- _Document segment_:

━━━━━━━━━━━━━━━━━━━━━━━━━━━━━━

10/29/14, 11 yards, Vegas Face, maybe not the arrows for Indoors with 80 gr points. One dumb me shot, low 9. One almost 9 high shot, 33 in the 10 and X ring and no where near a ragged hole. While shooting this I adjusted vertical 6 clicks. And this shooting one shot at a time except for the 3 times I shot twice. 

10/30/14, 20 yards. I didn't have a float problem, but had issues with getting on target or rather how to shoot the sucker. (Hold on, going to check.) Intimidated some, I think, and jerky and still feeling my bow is "toy" light I had seven 8s, two right left and right from me being stupid. 7 were pretty much dead center low. I had fourteen 9s. Started figuring out how to a approach the center of the yellow I started hitting. I adjusted up 3 clicks after seeing my fiber pin bent a tad right. Some 40 shots blew out the X ring and a health section of the 10 ring. If I started in the yellow my shots went low and right. Coming a bit high and right and that center got punishment and enough punishment I blew through the bale and had to pry arrows out of the conveyor belt behind the bale. Now that I have sort of a planned course of getting to center the yellow I have it in my head that me executing better will give a lot of improvement. Yeah, and you blow out the center and the pin sure doesn't show like it should. And again, most all the time I shot one shot at a time, having to set each time.

Bow so dang light is does feel toy like. So use to it being heavy I'm still drawing and hitting the wall hard, bouncing the arrow on the rest where I never did before. 

No, not impressive, but I know I can do better now...


----------



## EPLC (May 21, 2002)

SonnyThomas said:


> Well, I can't quite agree on the mathematical certainty. I never shot anywhere good on the Vegas face, except one time, pure luck, and no I was not one of the score keepers. I thought the score keeper gave me the wrong score card, that unbelievable to me.
> I never shot a 300 on the 5 spot until well after I took Champion in the 2004 IAA State Championship. I cleaned the 80 Field Walk Up and the Hunter 70 yard Walk Up and more than once. 80 yards, bull's eye 5.18" in diameter. I earned every ad-on bar for both Field and Hunter.
> 
> Shooting 20 yards on the Vegas face is nothing compared to shooting 10, 11 or 15 yards. If you don't practice at 20 yards just how the hell are you going to know how shoot from 20 yards? It's damned different, for me at least. Something like EPLC, opposite I think, I am left handed, left eye dominant and shoot a bow right handed....
> ...


Thanks for sharing that. I wish more on this forum would put it out there for all to see. I certainly put mine out there.


----------



## ILOVE3D (Feb 4, 2009)

Ok, you asked for it. I haven't put out mine out because I have a very long way to go. Went to the pro shop last night for a weekly shoot and they were shooting Vegas face. Darn, not what I wanted to do at this time. I took my supra ME and some 2712's. Scope was 4x with a dot and many times the dot did not want to stay in the yellow yet alone the 10 ring. Float was great but in the red at 12 oclock. Every time the dot would cover up the 10 ring I had to lower it to make sure the 10 ring was still there. Just put on a circle and took off the dot and going to try that at 5 yards today. There is a big international shoot tomorrow in Phoenix, 100 miles up the road and was going to go. Now I'm going to stay home and work on my 5 yard game. Not ready for the competition aspect at this time. *The dot covering up the 10 ring and needs to be moved to see it's still there, is this common and will the 5 yard (short yardage) practice take care of it?*


----------



## EPLC (May 21, 2002)

━━━━━━━━━━━━━━━━━━━━━━━━━━━━━━

- _Material shown_:
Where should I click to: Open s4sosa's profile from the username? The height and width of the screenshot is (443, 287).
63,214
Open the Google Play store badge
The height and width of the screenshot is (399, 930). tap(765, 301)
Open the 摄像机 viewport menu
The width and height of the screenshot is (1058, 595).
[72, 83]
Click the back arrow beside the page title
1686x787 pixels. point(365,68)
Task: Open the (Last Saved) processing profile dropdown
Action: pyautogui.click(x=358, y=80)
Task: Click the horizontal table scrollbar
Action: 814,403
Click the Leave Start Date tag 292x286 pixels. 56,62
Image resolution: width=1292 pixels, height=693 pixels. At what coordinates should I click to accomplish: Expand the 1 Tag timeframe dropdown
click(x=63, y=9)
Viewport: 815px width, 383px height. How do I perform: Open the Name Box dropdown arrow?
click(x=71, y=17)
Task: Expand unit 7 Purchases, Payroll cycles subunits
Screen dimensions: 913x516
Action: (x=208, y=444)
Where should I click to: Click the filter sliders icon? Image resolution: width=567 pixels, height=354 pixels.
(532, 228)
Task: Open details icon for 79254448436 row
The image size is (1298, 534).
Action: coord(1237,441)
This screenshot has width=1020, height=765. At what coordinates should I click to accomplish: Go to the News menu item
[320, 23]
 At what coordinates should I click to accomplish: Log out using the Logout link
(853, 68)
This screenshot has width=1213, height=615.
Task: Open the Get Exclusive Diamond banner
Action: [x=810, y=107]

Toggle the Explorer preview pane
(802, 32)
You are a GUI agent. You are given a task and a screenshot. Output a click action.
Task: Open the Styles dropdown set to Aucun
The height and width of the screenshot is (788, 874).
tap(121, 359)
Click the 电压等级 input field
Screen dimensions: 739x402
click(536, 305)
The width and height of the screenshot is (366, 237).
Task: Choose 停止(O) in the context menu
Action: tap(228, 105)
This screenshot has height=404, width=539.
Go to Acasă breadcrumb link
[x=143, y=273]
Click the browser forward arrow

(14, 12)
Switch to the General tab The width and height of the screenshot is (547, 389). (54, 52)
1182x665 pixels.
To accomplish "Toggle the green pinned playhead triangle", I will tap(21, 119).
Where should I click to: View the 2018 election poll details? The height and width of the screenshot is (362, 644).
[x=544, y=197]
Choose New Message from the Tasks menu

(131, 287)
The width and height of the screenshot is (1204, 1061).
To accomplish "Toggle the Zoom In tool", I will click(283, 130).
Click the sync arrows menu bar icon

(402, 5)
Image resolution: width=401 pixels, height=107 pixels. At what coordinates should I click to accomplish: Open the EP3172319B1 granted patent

━━━━━━━━━━━━━━━━━━━━━━━━━━━━━━

- _Work instructions_:
**1)** Translate this sentence from the archery thread into Spanish: "Now I'm going to stay home and work on my 5 yard game."
**2)** Retype the passage of the archery thread starting at "No, not impressive, but" and ending at "Field and Hunter.".

- _Responses in order_:
**1)** Ahora voy a quedarme en casa a trabajar en mi juego a 5 yardas.

**2)**
No, not impressive, but I know I can do better now...


----------



## EPLC (May 21, 2002)

SonnyThomas said:


> Well, I can't quite agree on the mathematical certainty. I never shot anywhere good on the Vegas face, except one time, pure luck, and no I was not one of the score keepers. I thought the score keeper gave me the wrong score card, that unbelievable to me.
> I never shot a 300 on the 5 spot until well after I took Champion in the 2004 IAA State Championship. I cleaned the 80 Field Walk Up and the Hunter 70 yard Walk Up and more than once. 80 yards, bull's eye 5.18" in diameter. I earned every ad-on bar for both Field and Hunter.